**PAGE EXTRACT**.
Background information
- Origin: Albany, Western Australia, Australia
- Genres: Folk rock
- Years active: 1992–present
- Labels: Outside, Jarrah, Compass, Hummingbird
- Members: see Members list
- Website: thewaifs.com

= The Waifs =

Australian folk rock band

The Waifs (originally styled as The WAiFS) are an Australian folk rock band formed in 1992 by sisters Vikki Thorn (harmonica, guitar, vocals) and Donna Simpson (guitar, vocals) as well as Josh Cunningham (guitar, vocals). Their tour and recording band includes Ben Franz (bass), David Ross Macdonald (drums) and Tony Bourke (keyboard / piano).

The band's 2003 album Up All Night reached the top five of the Australian Albums Chart, achieving double platinum status and winning four ARIA Awards in October. Two further top five albums were issued, Sun Dirt Water in 2007 and Temptation in 2011. The Waifs have three top 50 singles, "London Still" (2002), "Bridal Train" (2004) and "Sun Dirt Water". The band supported Bob Dylan on his 2003 Australian tour and then his 2003 North American tour, including a gig at the Newport Folk Festival.

The Waifs founded the independent label Jarrah Records in July 2002, co-owned with fellow musician John Butler and their common manager Phil Stevens, which handles their Australian releases.

**RECORDED INFORMATION**.

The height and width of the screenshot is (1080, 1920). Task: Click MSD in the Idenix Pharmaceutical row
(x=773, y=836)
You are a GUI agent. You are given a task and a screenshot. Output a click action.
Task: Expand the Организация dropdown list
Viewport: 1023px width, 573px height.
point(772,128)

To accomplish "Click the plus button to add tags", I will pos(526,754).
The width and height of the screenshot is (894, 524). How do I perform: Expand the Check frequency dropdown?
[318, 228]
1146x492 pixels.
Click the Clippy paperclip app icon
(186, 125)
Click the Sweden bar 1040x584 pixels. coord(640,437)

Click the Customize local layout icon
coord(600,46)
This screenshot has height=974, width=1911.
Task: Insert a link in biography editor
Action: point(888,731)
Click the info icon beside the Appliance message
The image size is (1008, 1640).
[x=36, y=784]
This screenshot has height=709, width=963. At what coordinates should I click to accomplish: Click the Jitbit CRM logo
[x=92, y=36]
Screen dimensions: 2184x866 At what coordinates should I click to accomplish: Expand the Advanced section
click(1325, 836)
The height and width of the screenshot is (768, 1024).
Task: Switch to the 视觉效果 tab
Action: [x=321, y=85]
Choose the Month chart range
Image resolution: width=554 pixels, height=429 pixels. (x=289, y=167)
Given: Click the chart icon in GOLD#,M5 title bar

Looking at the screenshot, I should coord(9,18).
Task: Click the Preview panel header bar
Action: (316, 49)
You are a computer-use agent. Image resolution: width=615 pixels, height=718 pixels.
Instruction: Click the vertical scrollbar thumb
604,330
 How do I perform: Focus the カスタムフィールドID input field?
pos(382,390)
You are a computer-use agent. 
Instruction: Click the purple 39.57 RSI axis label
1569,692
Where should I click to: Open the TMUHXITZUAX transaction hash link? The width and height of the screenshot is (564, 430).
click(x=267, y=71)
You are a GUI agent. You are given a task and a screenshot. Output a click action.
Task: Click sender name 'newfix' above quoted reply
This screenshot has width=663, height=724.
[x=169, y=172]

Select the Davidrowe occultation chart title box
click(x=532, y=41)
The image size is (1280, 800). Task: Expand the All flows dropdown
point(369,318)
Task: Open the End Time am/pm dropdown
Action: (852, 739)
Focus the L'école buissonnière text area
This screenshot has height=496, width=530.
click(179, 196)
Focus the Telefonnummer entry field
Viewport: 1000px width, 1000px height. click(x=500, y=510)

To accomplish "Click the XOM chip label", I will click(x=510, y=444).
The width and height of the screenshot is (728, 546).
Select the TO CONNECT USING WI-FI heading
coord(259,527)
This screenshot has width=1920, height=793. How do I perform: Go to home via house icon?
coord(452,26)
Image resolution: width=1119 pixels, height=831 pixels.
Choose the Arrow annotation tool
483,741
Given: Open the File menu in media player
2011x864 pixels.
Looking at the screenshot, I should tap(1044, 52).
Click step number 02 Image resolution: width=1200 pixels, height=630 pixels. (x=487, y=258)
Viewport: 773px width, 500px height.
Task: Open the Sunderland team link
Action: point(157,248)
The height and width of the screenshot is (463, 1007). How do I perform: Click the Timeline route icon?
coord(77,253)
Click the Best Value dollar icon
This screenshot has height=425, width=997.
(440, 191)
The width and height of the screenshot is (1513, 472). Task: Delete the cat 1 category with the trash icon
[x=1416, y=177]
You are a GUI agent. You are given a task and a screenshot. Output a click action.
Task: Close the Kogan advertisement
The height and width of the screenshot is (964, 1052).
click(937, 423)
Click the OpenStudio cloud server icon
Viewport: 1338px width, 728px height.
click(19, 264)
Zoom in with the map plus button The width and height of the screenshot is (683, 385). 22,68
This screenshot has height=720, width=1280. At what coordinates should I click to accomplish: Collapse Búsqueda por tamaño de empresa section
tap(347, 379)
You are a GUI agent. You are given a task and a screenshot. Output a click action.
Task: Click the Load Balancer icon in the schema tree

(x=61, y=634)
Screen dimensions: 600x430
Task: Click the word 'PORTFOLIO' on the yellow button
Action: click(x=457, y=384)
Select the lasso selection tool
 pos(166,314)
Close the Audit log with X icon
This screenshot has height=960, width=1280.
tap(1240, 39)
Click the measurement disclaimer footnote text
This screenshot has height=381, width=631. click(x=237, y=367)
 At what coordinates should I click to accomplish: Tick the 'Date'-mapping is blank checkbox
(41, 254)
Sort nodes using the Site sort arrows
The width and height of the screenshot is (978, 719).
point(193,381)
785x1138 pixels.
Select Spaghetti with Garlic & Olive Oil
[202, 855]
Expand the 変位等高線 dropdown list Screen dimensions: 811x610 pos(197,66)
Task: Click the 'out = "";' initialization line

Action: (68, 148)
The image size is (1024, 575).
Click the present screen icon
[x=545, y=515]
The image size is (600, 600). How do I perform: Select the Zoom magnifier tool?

**EXERCISE OBJECTIVE**.
From the profile of The Waifs above, list every record label the band is connected with in its background information.

**ANSWER TO THIS EXERCISE**.
Outside, Jarrah, Compass, Hummingbird